Note to self: Do not ask Aidan what rhymes with duck.

Home Depot Drama

28 Feb

My brother-in-law tried to warn him.  About Rose girls, that is.  We’re…occasionally a bit too ambitious about what we can get done in a day.  And at times we think something is possible—we insist something is possible—when it straight up is not.

Enter a Saturday trip to Home Depot. (So domestic!)  We’re on a mission for a rug or large piece of carpet, because we’ve turned the basement into a livable space.  The walls remain cinder block, though we plan to paint, and we’re all set up with the awesome furniture Kyle brought over and a TV with the Kinect hook-up.

Our Home Depot happens to be going out of business, so we arrive with loads of other people looking for a home improvement deal.  We spot the perfect piece of tan, flecked carpeting among cabinetry and sinks.  It’s on a cart with wheels, so Kyle pushes that.  He’s already sold his left kidney to somehow snag a “car cart” for Aidan, who is perched up and “driving.”

I walk away for a moment to check another item out; Kyle is right next to Aidan.

“MOM!” Aidan bellows.  “You can’t just walk away and leave me!  Look, the seatbelt even says so!” he yells, waving his proof.

Mother of the year.  As usual.

Moving on.  So we have this big-ass piece of carpet and a Camry.  We’re talking 12 feet long.  And Kyle’s all, “Uh, this isn’t going to fit.”  And I’m all brightly contradictory, “Yes it will! We’ll just lay down half the back seat, shove it through and I’ll hold the end up front on my lap!”

Mmm-hmm.

Now, in mutual defense, they weren’t doing deliveries, there was no layaway and we had phoned several friends.  We couldn’t just leave our prize piece with the hoards of people scouring for a deal.  I wanted the carpet!

We make our purchase and head outside.

Ahahahaha.  SO not going to fit.  Not a chance.  This was discovered in approximately 15 seconds.

But there’s this nice-looking couple next to us.  With a big truck.  And we have to get the carpet home because we own it and we can’t take it back.

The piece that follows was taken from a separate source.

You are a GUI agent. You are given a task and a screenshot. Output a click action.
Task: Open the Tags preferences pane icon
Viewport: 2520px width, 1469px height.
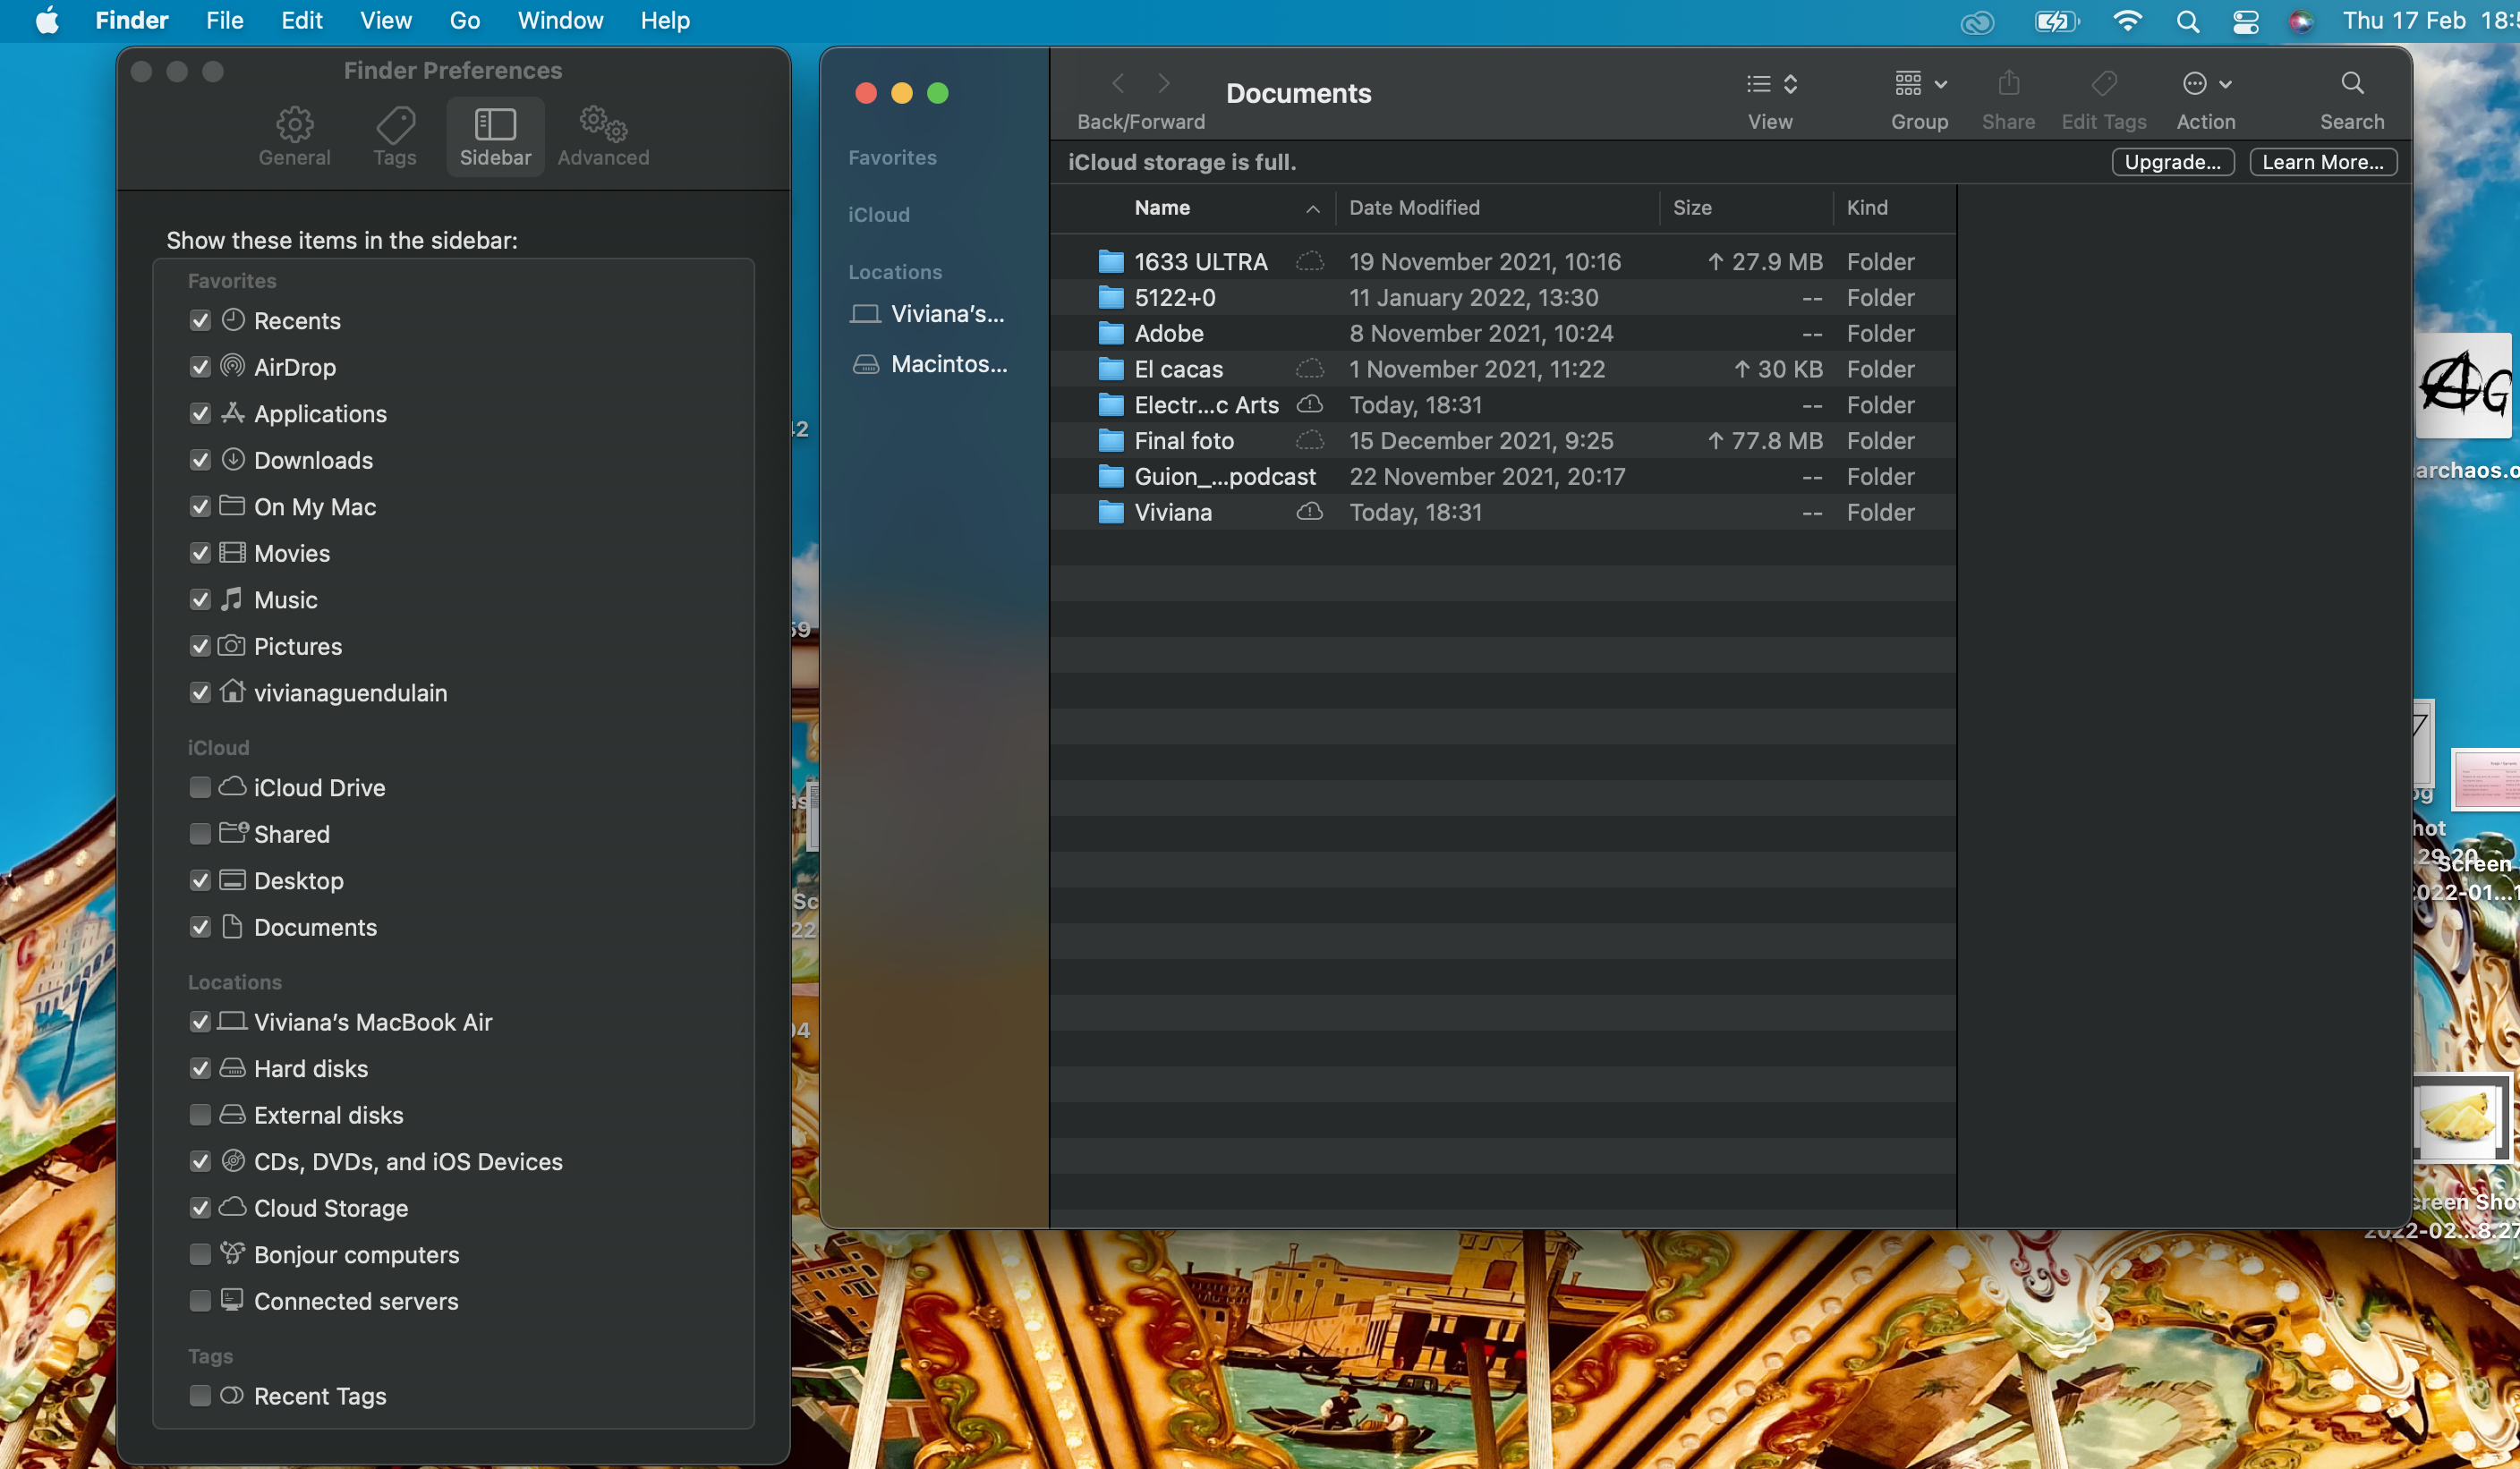[x=395, y=126]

So yes we do.  We ask some strangers to “swing by” our house on their way home.  They are totally lovely and will accept neither beer nor money; they simply instruct us to pay it forward.  We definitely will!

Once the basement is painted, I’ll post pictures.  I also really can’t wait to hear this version of the story as told to my brother-in-law from Kyle.